The NUCLEUS setup is predicted to reduce particle backgrounds by more than two orders of magnitude, leaving a residual rate of about 250 events per day per kg per keV in CaWO4 detectors that yields a signal-to-background ratio of at least 1

A machine-rendered reading of the paper's core claim, the machinery that carries it, and where it could break.

The paper predicts particle-induced backgrounds for the NUCLEUS cryogenic experiment that aims to detect coherent elastic neutrino-nucleus scattering from reactor antineutrinos at the Chooz plant. It combines on-site measurements of environmental radiation with Geant4 Monte Carlo simulations to optimize shielding and quantify contributions from cosmic rays, gammas, and material radioactivity. The central result is that the full setup rejects backgrounds by more than 100 times, with the remaining component dominated by cosmic-ray neutrons. In the 10-100 eV signal region this produces an expected rate of roughly 250 d^{-1} kg^{-1} keV^{-1} and a signal-to-background ratio of at least one. A sympathetic reader cares because the prediction shows the experiment can meet its background requirements for a first measurement of reactor CEνNS.

Core claim

The NUCLEUS experimental setup is predicted to achieve a total rejection power of more than two orders of magnitude, leaving a residual background component which is strongly dominated by cosmic ray-induced neutrons. In the CEνNS signal region of interest between 10 and 100 eV, a total particle background rate of ∼250 d^{-1}kg^{-1}keV^{-1} is expected in the CaWO4 target detectors. This corresponds to a signal-to-background ratio ≳1.

What carries the argument

Geant4 Monte Carlo simulations of particle production, transport, and detection, combined with site-specific measurements of environmental backgrounds, used to optimize shielding and estimate residual rates in the sub-keV range.

Load-bearing premise

The Geant4 Monte Carlo simulations accurately model the production, transport, and detection of cosmic-ray-induced neutrons and other particles in the sub-keV energy range for the specific NUCLEUS detector materials and shielding configuration.

What would settle it

An in-situ measurement of the background rate in the CaWO4 detectors at the Chooz site in the 10-100 eV range that deviates substantially from the predicted value of ∼250 d^{-1}kg^{-1}keV^{-1} would falsify the background prediction.
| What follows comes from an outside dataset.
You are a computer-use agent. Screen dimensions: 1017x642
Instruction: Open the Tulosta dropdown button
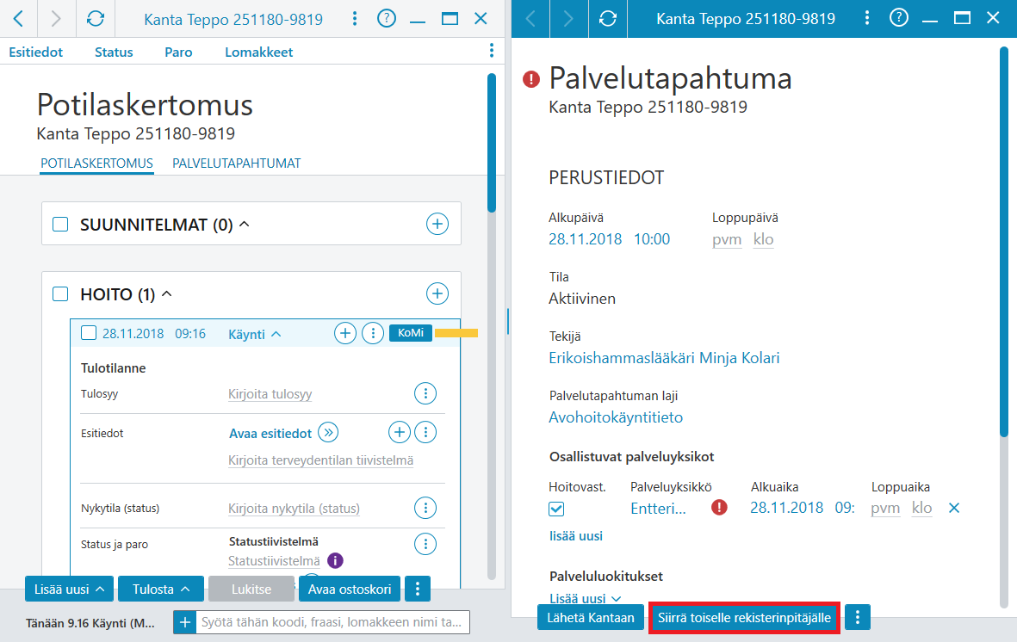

read the original abstract

NUCLEUS is a cryogenic detection experiment which aims to measure Coherent Elastic Neutrino-Nucleus Scattering (CE$\nu$NS) and to search for new physics at the Chooz nuclear power plant in France. This article reports on the prediction of particle-induced backgrounds, especially focusing on the sub-keV energy range, which is a poorly known region where most of the CE$\nu$NS signal from reactor antineutrinos is expected. Together with measurements of the environmental background radiations at the experimental site, extensive Monte Carlo simulations based on the Geant4 package were run both to optimize the experimental setup for background reduction and to estimate the residual rates arising from different contributions such as cosmic ray-induced radiations, environmental gammas and material radioactivity. The NUCLEUS experimental setup is predicted to achieve a total rejection power of more than two orders of magnitude, leaving a residual background component which is strongly dominated by cosmic ray-induced neutrons. In the CE$\nu$NS signal region of interest between 10 and 100 eV, a total particle background rate of $\sim$ 250 d$^{-1}$kg$^{-1}$keV$^{-1}$ is expected in the CaWO$_4$ target detectors. This corresponds to a signal-to-background ratio $\gtrsim$ 1, and therefore meets the required specifications in terms of particle background rejection for the detection of reactor antineutrinos through CE$\nu$NS.

Editorial analysis

A structured set of objections, weighed in public.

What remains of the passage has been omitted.